The touchstone of the story, is one Captain Bennett Grey, a war veteran who was injuried in the line of fire. His injuries led to a perculiar hypersensitivity in Captain Grey's perception of humans and things. Touchstone, as explained in the book:

"It's a soft stone used to prove the purity of gold or silver. But the alchemists used quicksilver, or mercury, because when one touches gold to mercury, the liquid is drawn up to cover the soild, making it look like lead. The inestimable value of touchstone is in the way it reveals the true nature of gold. In the same way, Captain Grey is drawn to the true nature of the person of thing he encounters: He cannot help himself, he reacts and reveals the nature of the person. True or false? Gold or pyrite?"

With a character like Captain Bennett Gray, with his special ability, Laurie R. King is asking for a good degree of suspension of disbelief. I find myself a little challenged in this areas as I could accept, conditionally, Captain Grey's ability to sense the dissonance among the people he interacts with – but the logic as explained by the author is unable to explain his sensitivity to the integrity of inanimate objects.

I also noticed one problem with King's stand-alone novels – as her strength is in characterisation over plot, she now has to spend more time building up several new characters. The process is gradual, but it slows the action of the book somewhat.

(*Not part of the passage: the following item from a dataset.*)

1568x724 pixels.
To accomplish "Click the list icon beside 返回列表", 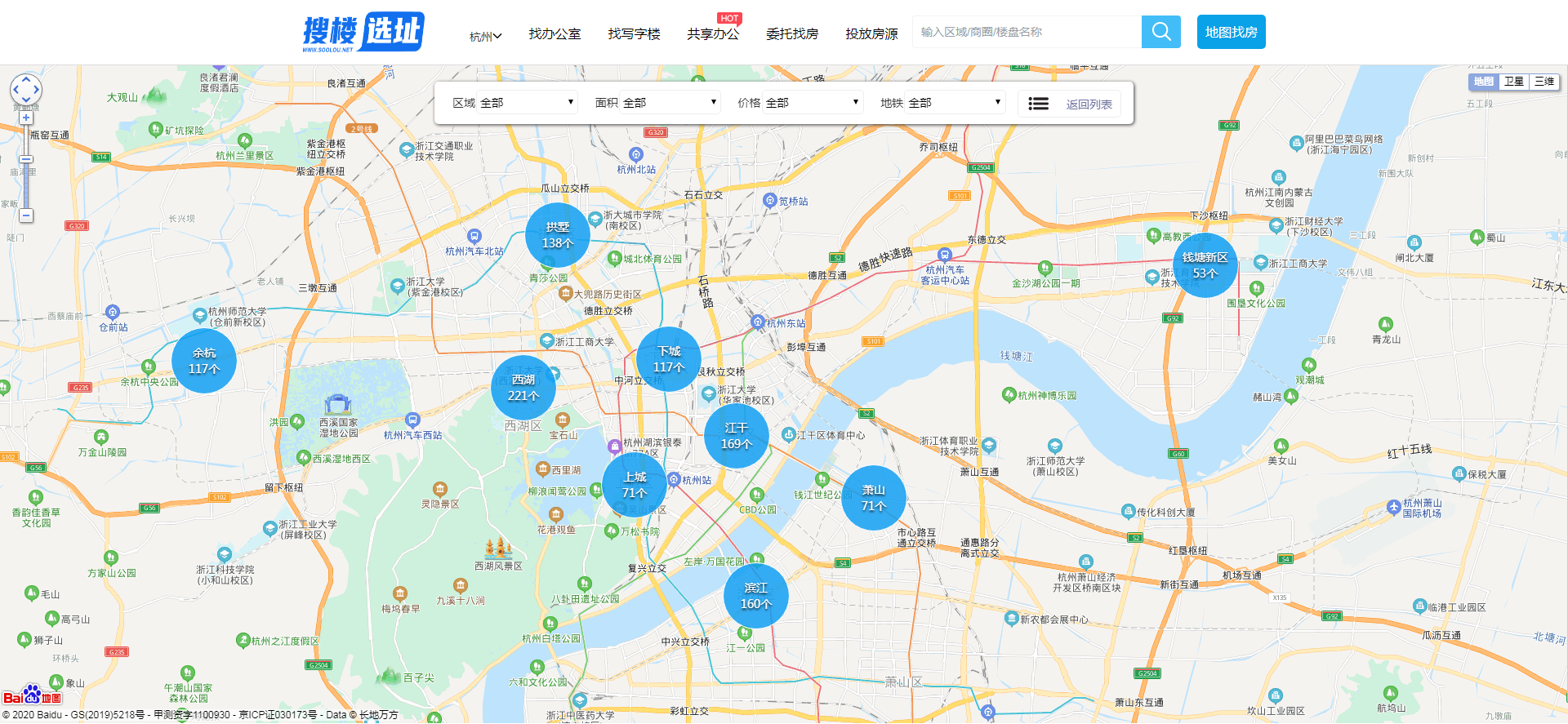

I'm about halfway through the book, and most of the principal characters have met. Yet there is a sense of things not yet falling into place – not a good sign since this is supposed to be a period political thriller – and it's not thrilling me yet.

But I'm going to give it more time. There is justifiable reason for me following Laurie R. King for 9 years.

And Now I Conclude With An Ironical Comment:

Oh cool. As I'm typing this, the mail just came in – with the hospital bill. The stitches are still on my body and they are already billing me for the procedure? They are efficient.

The End.

5 comments:

Ana S. said...

I loved the way Neil Gaiman replied to that person too (the Terry comment - wow, how insensitive can you be?)

I really admire the way he deals with those things so well while always remaining graceful and polite.

darkorpheus said...

Nymeth Ah, you read the exact post I did on Gaiman's blog. Good.

I was annoyed at first by the fan's letter. You write in to Neil Gaiman by calling him a slacker? That's not very nice. Then that reference to Pratchett? I was just stunned.

That fan obviously wasn't thinking at all, but you can read the tension in Gaiman's reply. The way I read it, Gaiman was barely concealing his disdain.

Rebecca H. said...

It is SO hard to rest sometimes, isn't it? I hope you heal quickly so you can get back to yoga and to the gym!

Anonymous said...

Rest is good right now. Keep doing it no matter how hard and you will be back at yoga before you know it.

darkorpheus said...

Dorothy & Stefanie Yeah! Some people are not meant for long term rest.

That said: The stitches are out, and I'm out and about!